Uma das razões que me fizeram querer escrever isso foi ler os comentários do DeMar (DeRozan, jogador à época no Toronto Raptors, que na melhor temporada de sua carreira, revelou sofrer de depressão) na semana passada sobre depressão. Eu joguei contra o DeMar durante anos, mas eu jamais poderia imaginar que ele estivesse lutando contra alguma coisa. Realmente faz você pensar sobre como todos nós andamos com experiências e lutas – todo tipo de coisa – e algumas vezes pensamos que somos os únicos passando por isso. A realidade é que provavelmente nós temos muito em comum com o que nossos amigos, colegas e vizinhos estão passando. Então eu não estou dizendo que todo mundo deve compartilhar seus segredos mais profundos – nem tudo deve ser público e é uma escolha pessoal de cada um. Mas criar um ambiente melhor para conversar a respeito de saúde mental… é aí que nós precisamos chegar.

Porque só em compartilhar o que ele compartilhou, DeMar provavelmente ajudou algumas pessoas – e talvez muito mais pessoas que a gente saiba – a sentirem que não estão malucas ou esquisitas ao lutarem contra a depressão. Os comentários dele ajudaram a tirar um peso desse estigma, e eu acho que é aí que a esperança reside.

Eu quero deixar claro que eu ainda não entendi tudo a respeito disso. Eu estou só começando a fazer o trabalho duro de conhecer a mim mesmo. Durante 29 anos, eu evitei isso. Agora eu estou tentando ser verdadeiro comigo mesmo. Estou tentando ser bom para as pessoas da minha vida. Estou tentando encarar as coisas desconfortáveis da minha vida enquanto também tento aproveitar, e ser grato, pelas coisas boas. Estou tentando abraçar tudo, o bom, o mau e o feio.

Eu quero finalizar com algo que eu venho tentando me lembrar durante esses dias: Todo mundo está passando por alguma coisa que nós não podemos ver.

Eu quero escrever isso de novo: Todo mundo está passando por alguma coisa que nós não podemos ver.

O lance é, por não podermos ver, nós não sabemos quem está passando pelo quê, nem quando e nem sempre sabemos o porquê. Saúde mental é algo invisível, mas toca a todos nós de uma maneira ou de outra. É parte da vida. Como o DeMar disse, “você nunca sabe pelo que a pessoa está passando”.

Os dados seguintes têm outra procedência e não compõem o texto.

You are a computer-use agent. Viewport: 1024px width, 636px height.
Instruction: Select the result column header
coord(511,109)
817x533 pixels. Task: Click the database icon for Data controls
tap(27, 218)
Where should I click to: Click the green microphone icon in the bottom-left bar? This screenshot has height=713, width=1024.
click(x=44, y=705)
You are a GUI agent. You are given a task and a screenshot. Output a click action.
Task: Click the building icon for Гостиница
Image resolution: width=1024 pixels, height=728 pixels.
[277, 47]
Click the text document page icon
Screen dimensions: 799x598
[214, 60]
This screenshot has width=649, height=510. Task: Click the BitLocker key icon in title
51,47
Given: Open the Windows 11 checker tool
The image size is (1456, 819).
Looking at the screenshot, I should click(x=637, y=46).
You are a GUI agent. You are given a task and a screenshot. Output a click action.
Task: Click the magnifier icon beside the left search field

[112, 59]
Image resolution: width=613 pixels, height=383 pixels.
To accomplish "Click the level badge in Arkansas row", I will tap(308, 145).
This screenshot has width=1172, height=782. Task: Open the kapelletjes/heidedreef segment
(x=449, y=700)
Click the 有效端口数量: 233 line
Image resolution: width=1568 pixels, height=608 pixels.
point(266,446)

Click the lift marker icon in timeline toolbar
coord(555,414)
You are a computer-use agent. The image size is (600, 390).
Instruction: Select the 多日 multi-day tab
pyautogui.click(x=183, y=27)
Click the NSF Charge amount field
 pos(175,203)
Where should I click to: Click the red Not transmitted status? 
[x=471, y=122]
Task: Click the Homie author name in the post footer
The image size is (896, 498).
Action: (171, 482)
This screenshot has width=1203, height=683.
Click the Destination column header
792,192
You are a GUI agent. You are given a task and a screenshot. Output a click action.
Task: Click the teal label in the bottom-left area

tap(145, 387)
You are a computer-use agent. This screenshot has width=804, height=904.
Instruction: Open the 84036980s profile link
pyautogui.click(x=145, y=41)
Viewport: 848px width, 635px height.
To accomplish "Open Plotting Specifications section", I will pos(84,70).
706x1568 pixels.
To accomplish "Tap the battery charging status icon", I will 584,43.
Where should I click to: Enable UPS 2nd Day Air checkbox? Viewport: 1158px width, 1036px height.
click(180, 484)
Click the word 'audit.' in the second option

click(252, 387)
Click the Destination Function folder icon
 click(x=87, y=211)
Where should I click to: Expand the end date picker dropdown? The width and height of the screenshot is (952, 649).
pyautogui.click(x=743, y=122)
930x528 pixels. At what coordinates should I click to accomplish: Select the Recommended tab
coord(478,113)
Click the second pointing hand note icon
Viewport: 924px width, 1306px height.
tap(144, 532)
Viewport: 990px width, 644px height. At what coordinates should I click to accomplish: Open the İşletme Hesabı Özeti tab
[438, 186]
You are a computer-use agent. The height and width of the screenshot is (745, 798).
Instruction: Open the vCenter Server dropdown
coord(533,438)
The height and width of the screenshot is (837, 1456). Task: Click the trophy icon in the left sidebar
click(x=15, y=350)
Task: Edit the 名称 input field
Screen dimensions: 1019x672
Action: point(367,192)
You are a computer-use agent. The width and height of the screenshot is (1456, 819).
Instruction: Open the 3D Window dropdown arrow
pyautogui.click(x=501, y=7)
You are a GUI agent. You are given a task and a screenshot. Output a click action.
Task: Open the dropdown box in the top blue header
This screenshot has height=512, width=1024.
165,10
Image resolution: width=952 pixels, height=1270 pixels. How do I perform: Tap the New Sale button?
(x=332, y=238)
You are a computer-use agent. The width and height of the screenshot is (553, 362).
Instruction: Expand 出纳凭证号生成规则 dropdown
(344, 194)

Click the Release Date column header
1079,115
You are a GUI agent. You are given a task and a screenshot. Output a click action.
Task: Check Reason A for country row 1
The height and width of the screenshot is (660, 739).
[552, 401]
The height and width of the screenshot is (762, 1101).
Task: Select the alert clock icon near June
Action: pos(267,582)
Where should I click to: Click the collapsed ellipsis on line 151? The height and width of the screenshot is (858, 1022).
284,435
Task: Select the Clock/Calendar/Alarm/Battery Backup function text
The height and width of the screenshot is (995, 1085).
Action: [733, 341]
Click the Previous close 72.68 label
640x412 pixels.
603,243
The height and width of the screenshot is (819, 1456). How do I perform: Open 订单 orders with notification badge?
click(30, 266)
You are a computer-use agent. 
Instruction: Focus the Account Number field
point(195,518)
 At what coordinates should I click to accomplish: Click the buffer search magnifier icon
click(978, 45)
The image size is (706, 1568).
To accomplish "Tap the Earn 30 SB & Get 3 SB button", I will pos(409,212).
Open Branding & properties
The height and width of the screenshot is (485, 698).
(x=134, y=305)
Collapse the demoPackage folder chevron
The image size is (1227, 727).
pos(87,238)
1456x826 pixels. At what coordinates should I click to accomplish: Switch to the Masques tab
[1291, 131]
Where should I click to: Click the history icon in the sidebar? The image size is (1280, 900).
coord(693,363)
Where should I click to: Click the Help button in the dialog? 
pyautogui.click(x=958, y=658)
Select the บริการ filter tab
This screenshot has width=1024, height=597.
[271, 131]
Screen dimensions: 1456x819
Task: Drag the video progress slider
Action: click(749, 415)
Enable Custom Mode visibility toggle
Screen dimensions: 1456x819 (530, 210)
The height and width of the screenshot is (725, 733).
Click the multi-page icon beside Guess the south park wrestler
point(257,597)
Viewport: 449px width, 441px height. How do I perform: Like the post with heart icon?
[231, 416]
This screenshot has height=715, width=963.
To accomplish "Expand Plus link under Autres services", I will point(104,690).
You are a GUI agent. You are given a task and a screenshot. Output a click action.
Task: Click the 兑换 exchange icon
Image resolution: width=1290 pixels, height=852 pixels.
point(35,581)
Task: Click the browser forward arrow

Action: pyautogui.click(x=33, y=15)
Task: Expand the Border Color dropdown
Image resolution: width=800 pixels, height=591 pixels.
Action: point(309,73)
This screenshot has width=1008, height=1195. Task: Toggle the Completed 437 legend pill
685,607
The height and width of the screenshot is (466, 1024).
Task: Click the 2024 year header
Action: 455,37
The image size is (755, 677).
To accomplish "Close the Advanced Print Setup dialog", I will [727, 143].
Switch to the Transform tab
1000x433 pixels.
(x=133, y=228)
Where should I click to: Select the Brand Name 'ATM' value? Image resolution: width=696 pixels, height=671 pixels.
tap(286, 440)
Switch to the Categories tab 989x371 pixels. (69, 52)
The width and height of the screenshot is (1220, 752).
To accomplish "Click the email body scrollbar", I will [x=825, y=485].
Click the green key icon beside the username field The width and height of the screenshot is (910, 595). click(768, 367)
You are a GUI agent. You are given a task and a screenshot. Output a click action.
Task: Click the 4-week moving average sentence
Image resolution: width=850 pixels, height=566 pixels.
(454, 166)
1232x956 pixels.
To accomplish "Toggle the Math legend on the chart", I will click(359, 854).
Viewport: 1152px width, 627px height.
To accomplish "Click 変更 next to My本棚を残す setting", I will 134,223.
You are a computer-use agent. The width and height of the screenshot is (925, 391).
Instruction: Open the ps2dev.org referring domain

Saúde mental não é só coisa de atleta. O que você faz da vida não deve definir quem você é. Isso é uma coisa de todo mundo. Não importa sob que circunstâncias, todos nós carregamos coisas que machucam – e podem nos machucar se mantermos isso enterrado na gente. Não falar sobre nossas vidas pessoais nos priva de realmente nos conhecermos e nos priva da chance de ajudar quem precisa. Então se você está lendo isso e passando por um momento difícil, não importa se para você pareça grande ou pequeno, eu quero lembrar que você não é esquisito ou diferente por compartilhar o que você está passando.

Pelo contrário. Pode ser a coisa mais importante que você pode fazer. Foi para mim.